Departing from the simple crunchy chords, thumping bass lines, and helicopter drums of their previous works, the Marbles have blended the keyboards straight into the forefront, letting their punk roots stay in the background. What results is a mixture of pop, punk and New Wave that seems to have been inspired by the same muse that gave rise to Blondie once upon a time.
This time around, the Marbles are more melodic, more haunting, and seemingly more relaxed. With More Seduction the Marbles still had something to prove, to themselves and to their audience, on Angels with Dirty Faces they find themselves free to move on, their street-cred established, liberated to experiment, to slow down, to take a stroll through their full speed. Although Angels with Dirty Faces lacks the production values of More Seduction it is by far a more interesting and complicated album, both sonically and emotionally.
Previously, the Marbles had presented the portrait of a dreamer; someone who sees the world and the pain it brings and is forced to look away to a better and brighter future. Now, the Marbles seems to have woken up from that dream, and Angels with Dirty Faces is definitely a more grown up album. It pours its way past hope, past dreams, to a place where longing for the past and for the future meet; a present tense album full of realism in all its forms from the quirky, funny things in life, to the morose dejection we all feel. The album allows the Marbles to confront their lives on their own terms in a sonically complex and alluring expansion on their previous musical styles.

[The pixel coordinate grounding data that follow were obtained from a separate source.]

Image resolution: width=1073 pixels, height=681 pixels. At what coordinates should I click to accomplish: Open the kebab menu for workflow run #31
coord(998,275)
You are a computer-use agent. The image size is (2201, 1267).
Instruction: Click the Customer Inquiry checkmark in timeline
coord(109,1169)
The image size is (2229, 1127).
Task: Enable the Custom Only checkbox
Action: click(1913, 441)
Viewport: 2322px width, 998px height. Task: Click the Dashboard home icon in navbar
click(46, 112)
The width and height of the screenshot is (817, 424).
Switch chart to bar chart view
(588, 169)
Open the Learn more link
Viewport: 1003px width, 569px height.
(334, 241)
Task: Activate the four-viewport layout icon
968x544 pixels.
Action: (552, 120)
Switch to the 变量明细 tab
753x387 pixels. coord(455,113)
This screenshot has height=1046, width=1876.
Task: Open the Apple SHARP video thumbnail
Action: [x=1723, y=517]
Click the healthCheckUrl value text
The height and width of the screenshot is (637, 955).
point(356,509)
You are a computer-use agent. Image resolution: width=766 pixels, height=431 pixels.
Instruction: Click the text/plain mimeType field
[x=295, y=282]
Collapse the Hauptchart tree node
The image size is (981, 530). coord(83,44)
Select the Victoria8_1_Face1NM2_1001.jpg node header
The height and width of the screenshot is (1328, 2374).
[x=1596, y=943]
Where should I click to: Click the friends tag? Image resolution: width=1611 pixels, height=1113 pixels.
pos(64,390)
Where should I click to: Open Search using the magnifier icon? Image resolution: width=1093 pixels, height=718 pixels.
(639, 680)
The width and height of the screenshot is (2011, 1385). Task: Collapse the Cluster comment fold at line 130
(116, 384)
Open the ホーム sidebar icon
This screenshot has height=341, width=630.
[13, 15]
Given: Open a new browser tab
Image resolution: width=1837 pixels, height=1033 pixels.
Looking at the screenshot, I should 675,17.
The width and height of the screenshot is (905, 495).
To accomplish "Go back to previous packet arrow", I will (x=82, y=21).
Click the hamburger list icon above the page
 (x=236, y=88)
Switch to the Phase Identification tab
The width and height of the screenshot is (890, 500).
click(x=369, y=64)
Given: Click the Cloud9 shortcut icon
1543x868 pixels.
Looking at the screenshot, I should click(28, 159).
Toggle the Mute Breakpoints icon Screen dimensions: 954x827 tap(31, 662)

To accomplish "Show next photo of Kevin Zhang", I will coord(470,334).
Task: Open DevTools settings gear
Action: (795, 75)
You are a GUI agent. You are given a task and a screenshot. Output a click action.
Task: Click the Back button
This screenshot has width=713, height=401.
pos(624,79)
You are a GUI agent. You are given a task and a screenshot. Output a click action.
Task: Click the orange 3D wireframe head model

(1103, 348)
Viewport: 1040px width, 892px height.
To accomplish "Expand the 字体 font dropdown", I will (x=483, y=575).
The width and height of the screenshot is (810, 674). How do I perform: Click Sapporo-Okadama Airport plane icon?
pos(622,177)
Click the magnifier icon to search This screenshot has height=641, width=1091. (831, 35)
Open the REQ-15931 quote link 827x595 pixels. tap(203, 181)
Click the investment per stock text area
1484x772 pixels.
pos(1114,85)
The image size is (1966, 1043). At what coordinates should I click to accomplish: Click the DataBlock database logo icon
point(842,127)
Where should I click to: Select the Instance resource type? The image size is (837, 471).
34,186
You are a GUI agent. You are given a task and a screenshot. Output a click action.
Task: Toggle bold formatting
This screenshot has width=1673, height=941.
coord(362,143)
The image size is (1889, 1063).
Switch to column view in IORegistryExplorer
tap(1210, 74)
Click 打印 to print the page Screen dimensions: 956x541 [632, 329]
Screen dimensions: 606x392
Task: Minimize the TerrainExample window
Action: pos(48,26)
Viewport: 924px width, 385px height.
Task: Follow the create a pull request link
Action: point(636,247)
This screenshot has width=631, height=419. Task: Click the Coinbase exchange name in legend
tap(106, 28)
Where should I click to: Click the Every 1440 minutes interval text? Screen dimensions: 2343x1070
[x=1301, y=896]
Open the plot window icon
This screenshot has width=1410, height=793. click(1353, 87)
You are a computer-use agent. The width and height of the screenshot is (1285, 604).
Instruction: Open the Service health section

Angels with Dirty Faces is not a not a move foreword for the Marbles, but a move inward. There are definite standouts from the album: “Simple Things;” a dreamy and powerful confrontation between expectation and reality that Avril Lavign wishes her record company had written for her, “Lipstick;” a fun song about sex, power and how they delicately mix in with life that deserves some serious radio play, “Ode to Rock;” a song that makes you feel guilty for just bobbing your head slightly at Marbles shows, “Let Them Talk:” the natural flipside to “Seduction,”: a show-closer that can’t but make you feel good when you listen to it, and “Seventeen;” the perfect reminiscences of suburban youth, a song that captures that feeling of longing and loss that we all feel every now and then.
Angels with Dirty Faces is not More Seduction. That’s a good thing. Both albums are exactly what they need to be. While departing from their earlier style, Mark, Joe, Mandan and Elias have created a new sound and a new form. Although they’ve taken to experimentation, although they’ve mixed a more prominent New Wave sound into their classic and proven punk rock base, they haven’t lost their honesty and they haven’t lost their ability to put into words what we all feel. Most importantly, they’ve shown that they can mature, that they can change and that they can move on from their roots while all the while they manage to keep their CD in my stereo for weeks at a time.
Manda and the Marbles’ Angels with Dirty Faces may not be the best album ever made, it may not change the world, but the plain and simple fact is that I’ve listened to it every day on my way to and from work ever since I got it. Never underestimate Manda and the Marbles.